Doenças crônicas avançam e pressionam sistemas de saúde no mundo, alerta OCDE

© Marcello Casal jr/Agência Brasil

 

Relatório aponta aumento contínuo de câncer, diabetes e doenças cardiovasculares, impulsionado por envelhecimento e obesidade


As doenças não transmissíveis (DNTs), como enfermidades cardíacas, câncer, diabetes e doenças pulmonares crônicas, estão se tornando um dos maiores desafios globais de saúde pública. Um relatório divulgado nesta quarta-feira (15) pela Organização para a Cooperação e Desenvolvimento Econômico (OCDE) mostra que essas condições afetam cada vez mais pessoas e tendem a crescer nas próximas décadas.

Segundo o documento, embora a população esteja vivendo mais, esse aumento da longevidade vem acompanhado de maior incidência de doenças crônicas e da chamada multimorbidade — quando um indivíduo apresenta duas ou mais condições simultâneas. Esse cenário impacta diretamente a qualidade de vida e a capacidade produtiva das pessoas, além de elevar significativamente os custos dos sistemas de saúde.

A OCDE destaca que, apesar de muitos desses efeitos serem evitáveis, fatores de risco como obesidade, tabagismo, consumo de álcool e sedentarismo continuam a impulsionar o avanço das DNTs. A organização ressalta que investir em prevenção, diagnóstico precoce e tratamento adequado pode reduzir tanto o impacto social quanto os prejuízos econômicos associados a essas doenças.

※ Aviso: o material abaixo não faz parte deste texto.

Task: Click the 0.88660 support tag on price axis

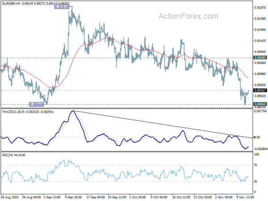Action: pos(260,104)
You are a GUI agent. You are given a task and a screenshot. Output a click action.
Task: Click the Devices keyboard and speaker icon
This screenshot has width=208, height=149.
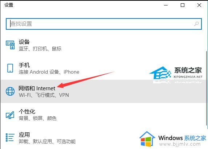10,45
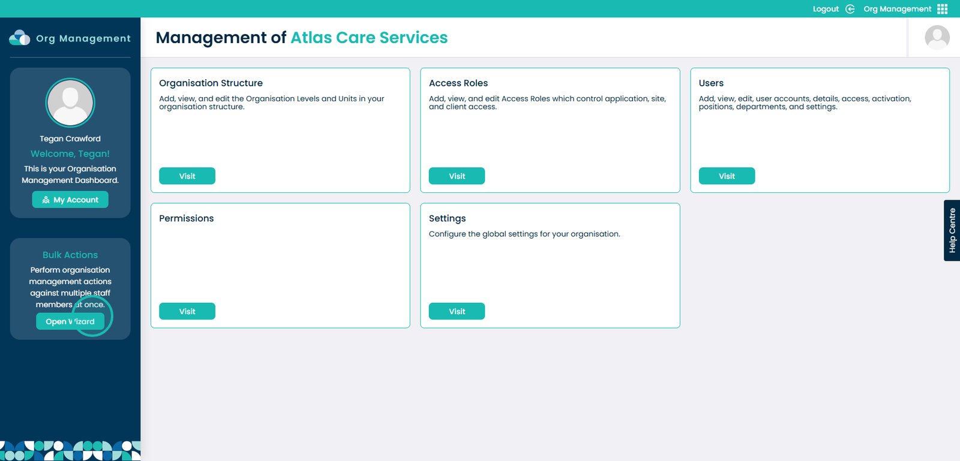Open the app switcher grid icon
The height and width of the screenshot is (461, 960).
pyautogui.click(x=942, y=9)
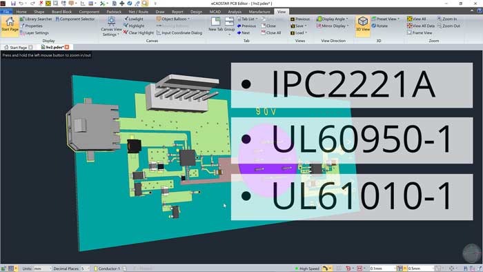Close the hv2.pdes document tab
The height and width of the screenshot is (272, 483).
[x=67, y=47]
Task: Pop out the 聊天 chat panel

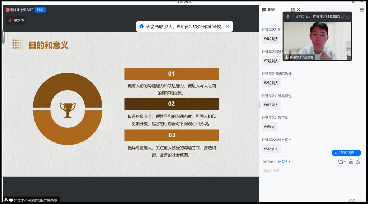Action: [x=293, y=10]
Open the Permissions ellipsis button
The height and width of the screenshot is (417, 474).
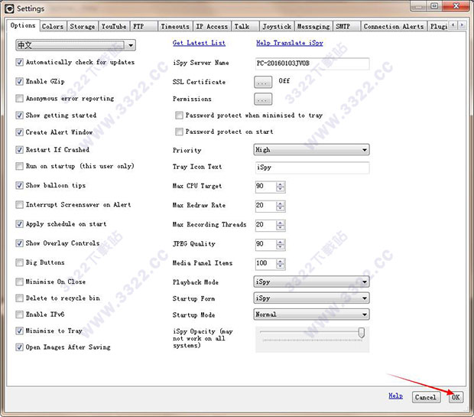tap(263, 99)
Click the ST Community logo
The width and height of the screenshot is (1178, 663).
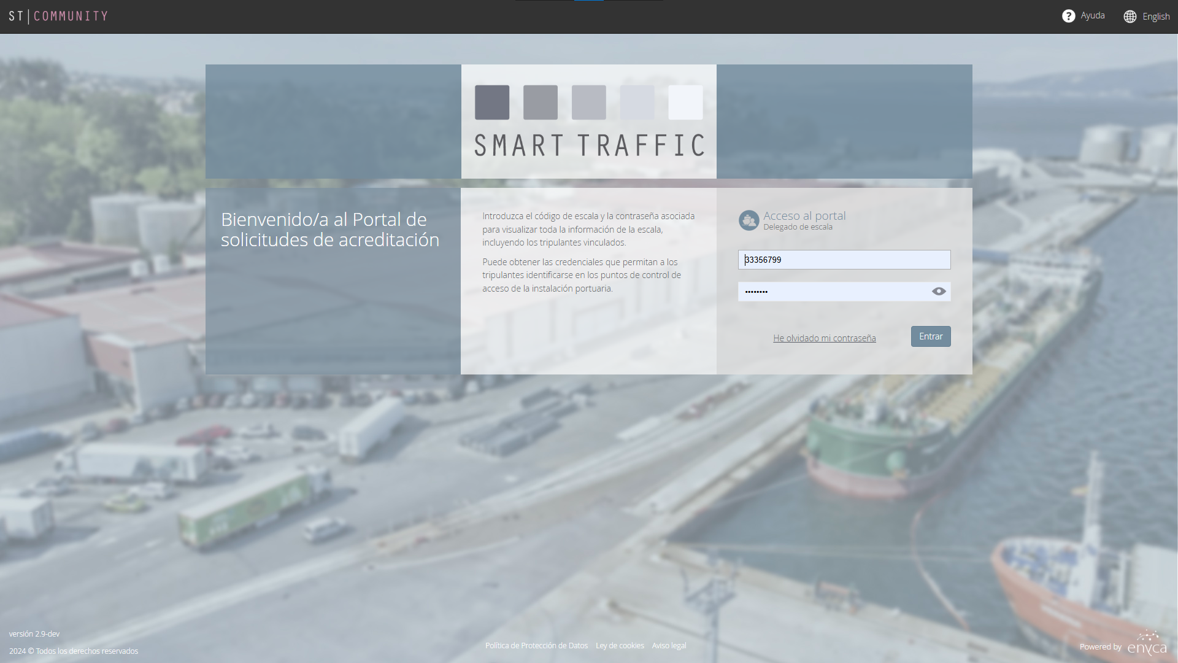pyautogui.click(x=58, y=16)
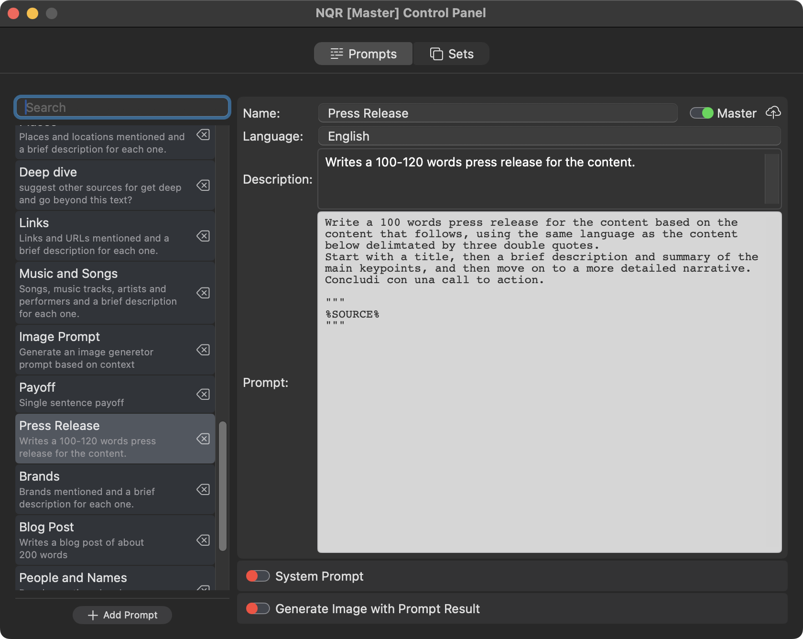Viewport: 803px width, 639px height.
Task: Toggle Generate Image with Prompt Result
Action: pyautogui.click(x=258, y=609)
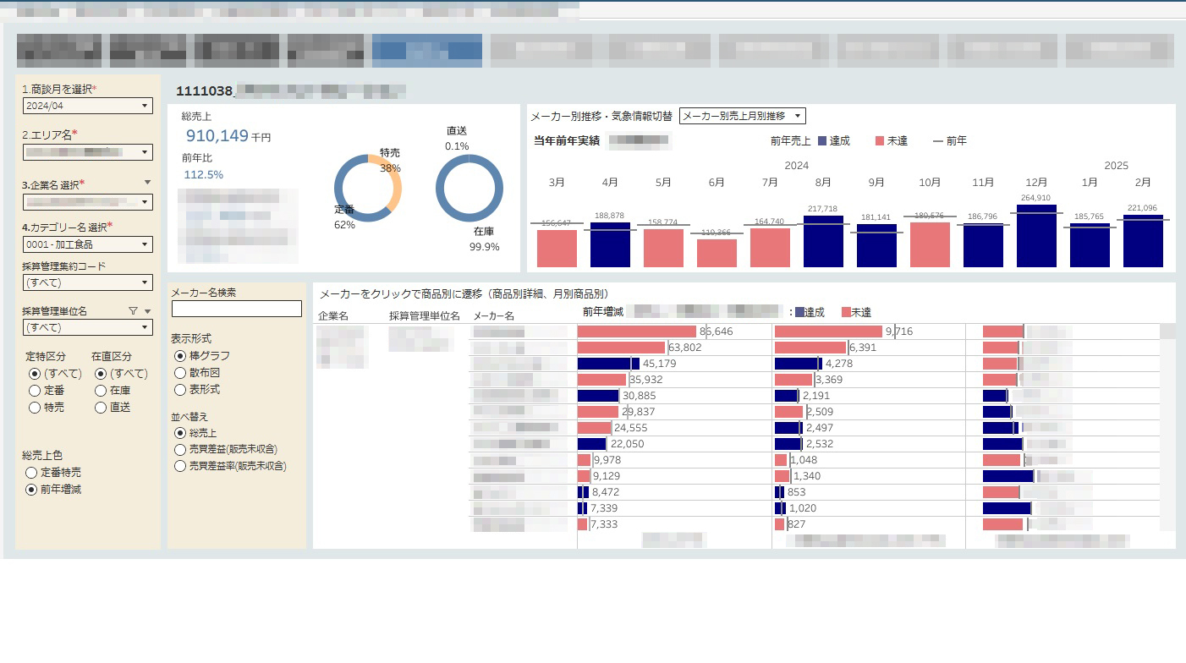Open the 採算管理集約コード dropdown
Image resolution: width=1186 pixels, height=663 pixels.
coord(88,282)
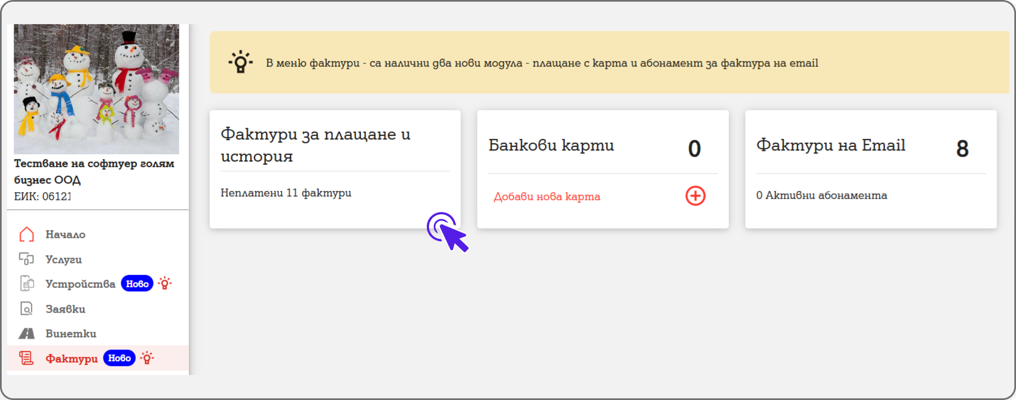This screenshot has width=1016, height=400.
Task: Open Винетки section
Action: click(71, 334)
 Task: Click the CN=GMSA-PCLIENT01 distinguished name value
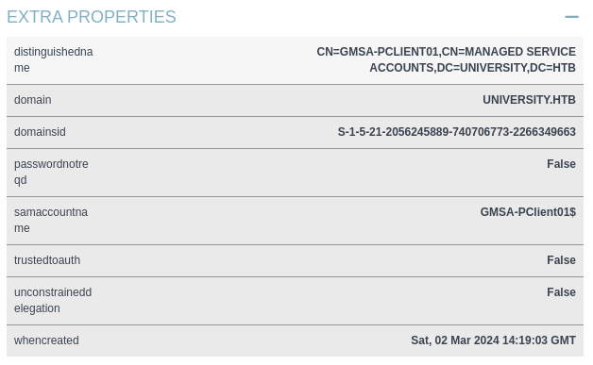[447, 59]
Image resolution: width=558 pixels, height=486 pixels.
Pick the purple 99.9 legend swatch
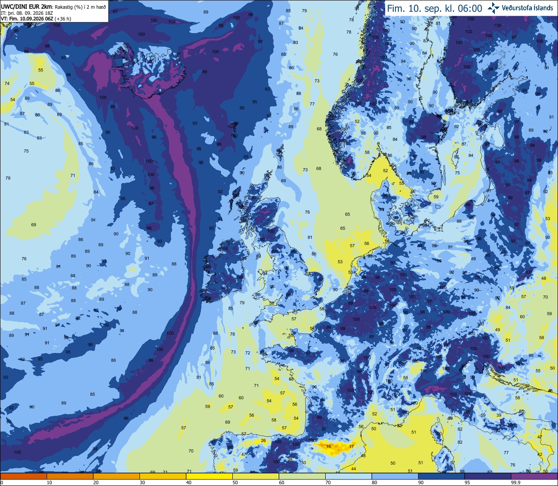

Os números apresentados reforçam a gravidade da situação. Entre 1990 e 2023, a prevalência de câncer aumentou 36%, enquanto a doença pulmonar obstrutiva crônica cresceu 49%. Já as doenças cardiovasculares tiveram alta superior a 27%. Em 2023, uma em cada dez pessoas nos países da OCDE vivia com diabetes, e uma em cada oito apresentava algum tipo de doença cardiovascular.

O relatório aponta três principais fatores para esse crescimento contínuo: o aumento expressivo da obesidade, que neutraliza avanços em outros fatores de risco; a melhora nas taxas de sobrevivência, que faz com que mais pessoas convivam por mais tempo com doenças crônicas; e o envelhecimento populacional, que eleva naturalmente a incidência dessas condições.

A projeção é de que, entre 2026 e 2050, o número de novos casos de DNTs cresça 31% nos países da OCDE apenas em função do envelhecimento. Além disso, a prevalência de multimorbidade deve aumentar em até 75%, enquanto os gastos per capita com saúde relacionados a essas doenças podem subir mais de 50%.

Diante desse cenário, a OCDE reforça que políticas públicas voltadas à prevenção são essenciais para conter o avanço das doenças crônicas e garantir sustentabilidade aos sistemas de saúde nas próximas décadas.